Full disclosure: I have 39 quarters, my wife 37. There is no totalization agreement for Medicare for the UK (me) and there is no treaty whatsoever with Taiwan (my wife)[:colon:]
Broadly similar rules apply to “social security”, aka the state pension in UK terms, however both countries don’t endow the pension until the age of 67 (for men, in the case of the UK). There is a totalisation agreement in the UK-US tax treaty for “social security/pension”, but that happens in two years and still does not cover Medicare.
This is just me, it’s much, much, much simpler for most Americans but the system complexity invariably singles someone out, so, if there is one thing I want to say to my fellow Americans, don’t assume it isn’t you.
I asked about CMS bidding during this session in an effort to drum up information.
They basically said that the last time there was competitive bidding on glucometers, it was a disaster. Everyone lost access. I’ve heard that before from a variety of policy cats.
People often say the government lacks any knowledge of how healthcare works, so it never works well when they insert themselves into the process. They have a tendency to break stuff instead of fix stuff.

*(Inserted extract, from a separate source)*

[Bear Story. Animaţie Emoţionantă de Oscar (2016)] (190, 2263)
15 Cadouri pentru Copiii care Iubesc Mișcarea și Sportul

The strangest response was at the end when I asked them about OTC sales of insulin and CGMs. I keep trying to make a play to get insulin over the counter. They really didn’t love that idea. But, I have heard that response more than once now - that running meds OTC just allows insurance to reap all the benefits of improved health outcomes without any effort on their part. That perspective is floating around in connection tot GLP-1.
I would like that connivence, but besides the danger of insulin to the uninformed, there are idiot muscle heads, excuse me, body builders using insulin to increase their muscles.